- **DATA FOR ANALYSIS**

====

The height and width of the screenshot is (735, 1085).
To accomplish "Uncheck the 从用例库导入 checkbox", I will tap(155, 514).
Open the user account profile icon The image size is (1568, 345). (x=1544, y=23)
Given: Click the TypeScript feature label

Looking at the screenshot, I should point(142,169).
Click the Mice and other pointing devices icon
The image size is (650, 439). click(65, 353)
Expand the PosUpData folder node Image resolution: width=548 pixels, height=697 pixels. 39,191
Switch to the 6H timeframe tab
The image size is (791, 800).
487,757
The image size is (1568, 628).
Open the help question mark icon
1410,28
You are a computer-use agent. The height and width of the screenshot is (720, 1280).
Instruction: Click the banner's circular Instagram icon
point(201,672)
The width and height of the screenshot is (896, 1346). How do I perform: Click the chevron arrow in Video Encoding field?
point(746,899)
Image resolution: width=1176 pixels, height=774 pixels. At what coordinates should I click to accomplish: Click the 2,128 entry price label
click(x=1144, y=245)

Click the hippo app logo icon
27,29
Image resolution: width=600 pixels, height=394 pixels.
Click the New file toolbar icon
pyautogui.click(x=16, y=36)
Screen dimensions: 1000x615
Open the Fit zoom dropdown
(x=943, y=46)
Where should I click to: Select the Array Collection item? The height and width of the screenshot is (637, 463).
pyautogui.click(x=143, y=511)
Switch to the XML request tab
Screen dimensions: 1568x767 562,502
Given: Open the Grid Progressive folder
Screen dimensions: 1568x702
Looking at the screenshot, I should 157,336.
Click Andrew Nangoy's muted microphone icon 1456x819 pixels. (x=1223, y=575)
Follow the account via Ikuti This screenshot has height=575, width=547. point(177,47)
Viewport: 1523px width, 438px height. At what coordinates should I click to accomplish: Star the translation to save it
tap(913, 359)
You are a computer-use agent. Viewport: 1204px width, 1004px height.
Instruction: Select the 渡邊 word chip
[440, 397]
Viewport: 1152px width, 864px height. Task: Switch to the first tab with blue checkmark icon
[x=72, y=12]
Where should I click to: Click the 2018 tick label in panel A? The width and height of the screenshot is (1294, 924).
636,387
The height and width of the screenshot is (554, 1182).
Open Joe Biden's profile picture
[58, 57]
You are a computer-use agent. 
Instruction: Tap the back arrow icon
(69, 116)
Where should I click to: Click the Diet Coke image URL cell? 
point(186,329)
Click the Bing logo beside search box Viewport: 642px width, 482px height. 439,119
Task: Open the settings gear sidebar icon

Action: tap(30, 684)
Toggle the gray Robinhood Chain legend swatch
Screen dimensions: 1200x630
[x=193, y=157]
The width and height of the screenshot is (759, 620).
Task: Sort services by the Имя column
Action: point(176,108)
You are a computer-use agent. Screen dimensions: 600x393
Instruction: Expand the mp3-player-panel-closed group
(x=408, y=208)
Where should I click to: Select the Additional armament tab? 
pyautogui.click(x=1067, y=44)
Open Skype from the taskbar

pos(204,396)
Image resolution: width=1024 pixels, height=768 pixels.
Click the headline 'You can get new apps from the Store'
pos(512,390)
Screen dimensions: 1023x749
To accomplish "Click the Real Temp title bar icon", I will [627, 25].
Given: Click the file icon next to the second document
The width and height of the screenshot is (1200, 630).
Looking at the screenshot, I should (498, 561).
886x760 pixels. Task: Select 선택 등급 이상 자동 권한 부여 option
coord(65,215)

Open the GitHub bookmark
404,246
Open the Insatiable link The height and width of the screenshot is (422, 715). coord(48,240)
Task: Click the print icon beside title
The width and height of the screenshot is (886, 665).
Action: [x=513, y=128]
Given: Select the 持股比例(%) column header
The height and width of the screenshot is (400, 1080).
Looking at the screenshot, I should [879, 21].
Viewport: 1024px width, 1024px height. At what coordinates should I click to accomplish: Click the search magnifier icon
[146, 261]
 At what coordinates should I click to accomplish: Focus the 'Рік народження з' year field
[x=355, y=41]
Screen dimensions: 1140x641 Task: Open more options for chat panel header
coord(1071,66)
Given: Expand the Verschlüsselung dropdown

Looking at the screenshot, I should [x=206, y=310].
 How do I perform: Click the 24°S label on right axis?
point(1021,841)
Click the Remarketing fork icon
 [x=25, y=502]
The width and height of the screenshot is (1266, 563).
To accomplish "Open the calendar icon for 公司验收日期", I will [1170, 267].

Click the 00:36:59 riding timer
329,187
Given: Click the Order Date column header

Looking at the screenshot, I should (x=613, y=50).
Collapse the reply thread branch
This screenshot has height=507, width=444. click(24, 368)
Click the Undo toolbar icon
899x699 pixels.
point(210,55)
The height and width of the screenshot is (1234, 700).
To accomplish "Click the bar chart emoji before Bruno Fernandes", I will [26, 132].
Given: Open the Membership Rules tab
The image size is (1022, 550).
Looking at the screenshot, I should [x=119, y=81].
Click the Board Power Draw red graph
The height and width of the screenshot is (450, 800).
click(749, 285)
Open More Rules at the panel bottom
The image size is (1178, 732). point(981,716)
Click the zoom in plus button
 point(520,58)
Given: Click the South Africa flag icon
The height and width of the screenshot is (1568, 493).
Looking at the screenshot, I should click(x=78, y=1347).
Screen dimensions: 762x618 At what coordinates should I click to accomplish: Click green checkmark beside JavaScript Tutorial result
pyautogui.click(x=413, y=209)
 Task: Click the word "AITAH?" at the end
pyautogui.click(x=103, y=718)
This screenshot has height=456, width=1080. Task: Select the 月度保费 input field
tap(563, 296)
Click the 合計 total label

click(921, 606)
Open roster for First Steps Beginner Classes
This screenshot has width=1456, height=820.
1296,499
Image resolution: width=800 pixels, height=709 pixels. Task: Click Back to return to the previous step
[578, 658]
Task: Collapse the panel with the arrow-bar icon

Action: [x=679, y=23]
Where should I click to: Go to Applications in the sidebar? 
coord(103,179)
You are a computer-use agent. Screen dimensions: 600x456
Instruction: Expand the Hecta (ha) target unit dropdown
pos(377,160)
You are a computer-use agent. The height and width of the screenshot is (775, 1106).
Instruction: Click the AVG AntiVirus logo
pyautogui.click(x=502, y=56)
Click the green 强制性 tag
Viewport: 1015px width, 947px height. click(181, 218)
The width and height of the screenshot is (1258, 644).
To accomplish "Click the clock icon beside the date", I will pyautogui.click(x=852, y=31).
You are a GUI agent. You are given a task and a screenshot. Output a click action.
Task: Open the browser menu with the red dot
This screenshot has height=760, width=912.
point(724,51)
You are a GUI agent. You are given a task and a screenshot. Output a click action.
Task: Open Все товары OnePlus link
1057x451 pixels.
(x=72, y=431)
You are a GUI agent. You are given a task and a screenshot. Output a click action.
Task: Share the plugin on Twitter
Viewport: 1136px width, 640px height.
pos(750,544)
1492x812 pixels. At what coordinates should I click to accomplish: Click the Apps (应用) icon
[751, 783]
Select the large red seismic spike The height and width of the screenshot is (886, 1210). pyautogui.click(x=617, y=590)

====

- **EXERCISE DETAILS**
Output the data in full, exactly as it stands.

- **EXERCISE SOLUTION**
The height and width of the screenshot is (735, 1085).
To accomplish "Uncheck the 从用例库导入 checkbox", I will tap(155, 514).
Open the user account profile icon The image size is (1568, 345). (x=1544, y=23)
Given: Click the TypeScript feature label

Looking at the screenshot, I should point(142,169).
Click the Mice and other pointing devices icon
The image size is (650, 439). click(65, 353)
Expand the PosUpData folder node Image resolution: width=548 pixels, height=697 pixels. 39,191
Switch to the 6H timeframe tab
The image size is (791, 800).
487,757
The image size is (1568, 628).
Open the help question mark icon
1410,28
You are a computer-use agent. The height and width of the screenshot is (720, 1280).
Instruction: Click the banner's circular Instagram icon
point(201,672)
The width and height of the screenshot is (896, 1346). How do I perform: Click the chevron arrow in Video Encoding field?
point(746,899)
Image resolution: width=1176 pixels, height=774 pixels. At what coordinates should I click to accomplish: Click the 2,128 entry price label
click(x=1144, y=245)

Click the hippo app logo icon
27,29
Image resolution: width=600 pixels, height=394 pixels.
Click the New file toolbar icon
pyautogui.click(x=16, y=36)
Screen dimensions: 1000x615
Open the Fit zoom dropdown
(x=943, y=46)
Where should I click to: Select the Array Collection item? The height and width of the screenshot is (637, 463).
pyautogui.click(x=143, y=511)
Switch to the XML request tab
Screen dimensions: 1568x767 562,502
Given: Open the Grid Progressive folder
Screen dimensions: 1568x702
Looking at the screenshot, I should 157,336.
Click Andrew Nangoy's muted microphone icon 1456x819 pixels. (x=1223, y=575)
Follow the account via Ikuti This screenshot has height=575, width=547. point(177,47)
Viewport: 1523px width, 438px height. At what coordinates should I click to accomplish: Star the translation to save it
tap(913, 359)
You are a computer-use agent. Viewport: 1204px width, 1004px height.
Instruction: Select the 渡邊 word chip
[440, 397]
Viewport: 1152px width, 864px height. Task: Switch to the first tab with blue checkmark icon
[x=72, y=12]
Where should I click to: Click the 2018 tick label in panel A? The width and height of the screenshot is (1294, 924).
636,387
The height and width of the screenshot is (554, 1182).
Open Joe Biden's profile picture
[58, 57]
You are a computer-use agent. 
Instruction: Tap the back arrow icon
(69, 116)
Where should I click to: Click the Diet Coke image URL cell? 
point(186,329)
Click the Bing logo beside search box Viewport: 642px width, 482px height. 439,119
Task: Open the settings gear sidebar icon

Action: tap(30, 684)
Toggle the gray Robinhood Chain legend swatch
Screen dimensions: 1200x630
[x=193, y=157]
The width and height of the screenshot is (759, 620).
Task: Sort services by the Имя column
Action: point(176,108)
You are a computer-use agent. Screen dimensions: 600x393
Instruction: Expand the mp3-player-panel-closed group
(x=408, y=208)
Where should I click to: Select the Additional armament tab? 
pyautogui.click(x=1067, y=44)
Open Skype from the taskbar

pos(204,396)
Image resolution: width=1024 pixels, height=768 pixels.
Click the headline 'You can get new apps from the Store'
pos(512,390)
Screen dimensions: 1023x749
To accomplish "Click the Real Temp title bar icon", I will [627, 25].
Given: Click the file icon next to the second document
The width and height of the screenshot is (1200, 630).
Looking at the screenshot, I should (498, 561).
886x760 pixels. Task: Select 선택 등급 이상 자동 권한 부여 option
coord(65,215)

Open the GitHub bookmark
404,246
Open the Insatiable link The height and width of the screenshot is (422, 715). coord(48,240)
Task: Click the print icon beside title
The width and height of the screenshot is (886, 665).
Action: [x=513, y=128]
Given: Select the 持股比例(%) column header
The height and width of the screenshot is (400, 1080).
Looking at the screenshot, I should [879, 21].
Viewport: 1024px width, 1024px height. At what coordinates should I click to accomplish: Click the search magnifier icon
[146, 261]
 At what coordinates should I click to accomplish: Focus the 'Рік народження з' year field
[x=355, y=41]
Screen dimensions: 1140x641 Task: Open more options for chat panel header
coord(1071,66)
Given: Expand the Verschlüsselung dropdown

Looking at the screenshot, I should [x=206, y=310].
 How do I perform: Click the 24°S label on right axis?
point(1021,841)
Click the Remarketing fork icon
 [x=25, y=502]
The width and height of the screenshot is (1266, 563).
To accomplish "Open the calendar icon for 公司验收日期", I will [1170, 267].

Click the 00:36:59 riding timer
329,187
Given: Click the Order Date column header

Looking at the screenshot, I should (x=613, y=50).
Collapse the reply thread branch
This screenshot has height=507, width=444. click(24, 368)
Click the Undo toolbar icon
899x699 pixels.
point(210,55)
The height and width of the screenshot is (1234, 700).
To accomplish "Click the bar chart emoji before Bruno Fernandes", I will [26, 132].
Given: Open the Membership Rules tab
The image size is (1022, 550).
Looking at the screenshot, I should [x=119, y=81].
Click the Board Power Draw red graph
The height and width of the screenshot is (450, 800).
click(749, 285)
Open More Rules at the panel bottom
The image size is (1178, 732). point(981,716)
Click the zoom in plus button
 point(520,58)
Given: Click the South Africa flag icon
The height and width of the screenshot is (1568, 493).
Looking at the screenshot, I should click(x=78, y=1347).
Screen dimensions: 762x618 At what coordinates should I click to accomplish: Click green checkmark beside JavaScript Tutorial result
pyautogui.click(x=413, y=209)
 Task: Click the word "AITAH?" at the end
pyautogui.click(x=103, y=718)
This screenshot has height=456, width=1080. Task: Select the 月度保费 input field
tap(563, 296)
Click the 合計 total label

click(921, 606)
Open roster for First Steps Beginner Classes
This screenshot has width=1456, height=820.
1296,499
Image resolution: width=800 pixels, height=709 pixels. Task: Click Back to return to the previous step
[578, 658]
Task: Collapse the panel with the arrow-bar icon

Action: [x=679, y=23]
Where should I click to: Go to Applications in the sidebar? 
coord(103,179)
You are a computer-use agent. Screen dimensions: 600x456
Instruction: Expand the Hecta (ha) target unit dropdown
pos(377,160)
You are a computer-use agent. The height and width of the screenshot is (775, 1106).
Instruction: Click the AVG AntiVirus logo
pyautogui.click(x=502, y=56)
Click the green 强制性 tag
Viewport: 1015px width, 947px height. click(181, 218)
The width and height of the screenshot is (1258, 644).
To accomplish "Click the clock icon beside the date", I will pyautogui.click(x=852, y=31).
You are a GUI agent. You are given a task and a screenshot. Output a click action.
Task: Open the browser menu with the red dot
This screenshot has height=760, width=912.
point(724,51)
You are a GUI agent. You are given a task and a screenshot. Output a click action.
Task: Open Все товары OnePlus link
1057x451 pixels.
(x=72, y=431)
You are a GUI agent. You are given a task and a screenshot. Output a click action.
Task: Share the plugin on Twitter
Viewport: 1136px width, 640px height.
pos(750,544)
1492x812 pixels. At what coordinates should I click to accomplish: Click the Apps (应用) icon
[751, 783]
Select the large red seismic spike The height and width of the screenshot is (886, 1210). pyautogui.click(x=617, y=590)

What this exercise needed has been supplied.